Problem requirements
A faithful transcription of all lines below is the expected answer.

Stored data
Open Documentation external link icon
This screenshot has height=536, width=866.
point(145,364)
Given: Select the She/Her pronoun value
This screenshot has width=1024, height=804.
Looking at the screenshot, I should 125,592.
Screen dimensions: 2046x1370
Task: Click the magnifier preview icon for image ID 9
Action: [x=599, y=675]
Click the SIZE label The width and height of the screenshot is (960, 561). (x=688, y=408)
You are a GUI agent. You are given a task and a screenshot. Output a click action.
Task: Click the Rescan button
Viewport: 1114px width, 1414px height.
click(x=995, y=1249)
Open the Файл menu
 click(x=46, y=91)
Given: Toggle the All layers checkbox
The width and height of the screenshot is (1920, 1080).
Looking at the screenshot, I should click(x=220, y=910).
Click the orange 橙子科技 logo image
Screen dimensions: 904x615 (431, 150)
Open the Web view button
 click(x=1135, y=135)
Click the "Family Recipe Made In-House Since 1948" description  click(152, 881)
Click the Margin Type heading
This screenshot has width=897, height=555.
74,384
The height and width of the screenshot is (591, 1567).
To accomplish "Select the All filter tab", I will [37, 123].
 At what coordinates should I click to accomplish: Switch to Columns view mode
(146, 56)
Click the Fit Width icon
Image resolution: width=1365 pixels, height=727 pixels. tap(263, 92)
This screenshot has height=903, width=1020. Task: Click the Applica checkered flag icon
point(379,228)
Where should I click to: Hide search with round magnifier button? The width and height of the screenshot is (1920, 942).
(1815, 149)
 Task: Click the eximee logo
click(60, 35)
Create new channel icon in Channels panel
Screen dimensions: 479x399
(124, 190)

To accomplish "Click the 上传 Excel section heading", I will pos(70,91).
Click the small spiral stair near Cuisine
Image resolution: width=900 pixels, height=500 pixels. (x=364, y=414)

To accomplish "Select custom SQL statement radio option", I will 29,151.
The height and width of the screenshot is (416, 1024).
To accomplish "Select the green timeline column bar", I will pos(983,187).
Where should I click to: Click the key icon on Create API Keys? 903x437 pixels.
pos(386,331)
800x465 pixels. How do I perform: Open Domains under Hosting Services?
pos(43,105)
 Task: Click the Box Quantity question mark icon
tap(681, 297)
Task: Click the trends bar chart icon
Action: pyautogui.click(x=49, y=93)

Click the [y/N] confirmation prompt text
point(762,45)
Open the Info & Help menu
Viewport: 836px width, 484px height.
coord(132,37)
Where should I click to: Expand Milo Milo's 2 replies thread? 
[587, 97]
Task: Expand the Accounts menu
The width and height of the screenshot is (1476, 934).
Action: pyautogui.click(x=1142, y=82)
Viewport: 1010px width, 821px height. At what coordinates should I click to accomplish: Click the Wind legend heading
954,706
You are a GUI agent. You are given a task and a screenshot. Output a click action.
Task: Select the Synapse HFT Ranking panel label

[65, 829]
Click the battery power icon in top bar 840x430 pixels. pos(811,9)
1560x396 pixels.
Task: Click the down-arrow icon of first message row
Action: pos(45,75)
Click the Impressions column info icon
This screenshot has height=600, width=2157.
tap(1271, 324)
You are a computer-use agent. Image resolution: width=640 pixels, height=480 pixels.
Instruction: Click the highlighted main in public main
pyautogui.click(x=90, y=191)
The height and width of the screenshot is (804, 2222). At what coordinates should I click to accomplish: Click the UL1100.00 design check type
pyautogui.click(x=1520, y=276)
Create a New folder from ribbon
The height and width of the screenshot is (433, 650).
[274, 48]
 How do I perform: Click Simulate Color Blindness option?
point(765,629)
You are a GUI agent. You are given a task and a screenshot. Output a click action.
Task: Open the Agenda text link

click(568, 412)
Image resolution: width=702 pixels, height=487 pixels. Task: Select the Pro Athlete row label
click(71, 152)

Reply to the task
Open Documentation external link icon
This screenshot has height=536, width=866.
point(145,364)
Given: Select the She/Her pronoun value
This screenshot has width=1024, height=804.
Looking at the screenshot, I should 125,592.
Screen dimensions: 2046x1370
Task: Click the magnifier preview icon for image ID 9
Action: [x=599, y=675]
Click the SIZE label The width and height of the screenshot is (960, 561). (x=688, y=408)
You are a GUI agent. You are given a task and a screenshot. Output a click action.
Task: Click the Rescan button
Viewport: 1114px width, 1414px height.
click(x=995, y=1249)
Open the Файл menu
 click(x=46, y=91)
Given: Toggle the All layers checkbox
The width and height of the screenshot is (1920, 1080).
Looking at the screenshot, I should click(x=220, y=910).
Click the orange 橙子科技 logo image
Screen dimensions: 904x615 (431, 150)
Open the Web view button
 click(x=1135, y=135)
Click the "Family Recipe Made In-House Since 1948" description  click(152, 881)
Click the Margin Type heading
This screenshot has width=897, height=555.
74,384
The height and width of the screenshot is (591, 1567).
To accomplish "Select the All filter tab", I will [37, 123].
 At what coordinates should I click to accomplish: Switch to Columns view mode
(146, 56)
Click the Fit Width icon
Image resolution: width=1365 pixels, height=727 pixels. tap(263, 92)
This screenshot has height=903, width=1020. Task: Click the Applica checkered flag icon
point(379,228)
Where should I click to: Hide search with round magnifier button? The width and height of the screenshot is (1920, 942).
(1815, 149)
 Task: Click the eximee logo
click(60, 35)
Create new channel icon in Channels panel
Screen dimensions: 479x399
(124, 190)

To accomplish "Click the 上传 Excel section heading", I will pos(70,91).
Click the small spiral stair near Cuisine
Image resolution: width=900 pixels, height=500 pixels. (x=364, y=414)

To accomplish "Select custom SQL statement radio option", I will 29,151.
The height and width of the screenshot is (416, 1024).
To accomplish "Select the green timeline column bar", I will pos(983,187).
Where should I click to: Click the key icon on Create API Keys? 903x437 pixels.
pos(386,331)
800x465 pixels. How do I perform: Open Domains under Hosting Services?
pos(43,105)
 Task: Click the Box Quantity question mark icon
tap(681, 297)
Task: Click the trends bar chart icon
Action: pyautogui.click(x=49, y=93)

Click the [y/N] confirmation prompt text
point(762,45)
Open the Info & Help menu
Viewport: 836px width, 484px height.
coord(132,37)
Where should I click to: Expand Milo Milo's 2 replies thread? 
[587, 97]
Task: Expand the Accounts menu
The width and height of the screenshot is (1476, 934).
Action: pyautogui.click(x=1142, y=82)
Viewport: 1010px width, 821px height. At what coordinates should I click to accomplish: Click the Wind legend heading
954,706
You are a GUI agent. You are given a task and a screenshot. Output a click action.
Task: Select the Synapse HFT Ranking panel label

[65, 829]
Click the battery power icon in top bar 840x430 pixels. pos(811,9)
1560x396 pixels.
Task: Click the down-arrow icon of first message row
Action: pos(45,75)
Click the Impressions column info icon
This screenshot has height=600, width=2157.
tap(1271, 324)
You are a computer-use agent. Image resolution: width=640 pixels, height=480 pixels.
Instruction: Click the highlighted main in public main
pyautogui.click(x=90, y=191)
The height and width of the screenshot is (804, 2222). At what coordinates should I click to accomplish: Click the UL1100.00 design check type
pyautogui.click(x=1520, y=276)
Create a New folder from ribbon
The height and width of the screenshot is (433, 650).
[274, 48]
 How do I perform: Click Simulate Color Blindness option?
point(765,629)
You are a GUI agent. You are given a task and a screenshot. Output a click action.
Task: Open the Agenda text link

click(568, 412)
Image resolution: width=702 pixels, height=487 pixels. Task: Select the Pro Athlete row label
click(71, 152)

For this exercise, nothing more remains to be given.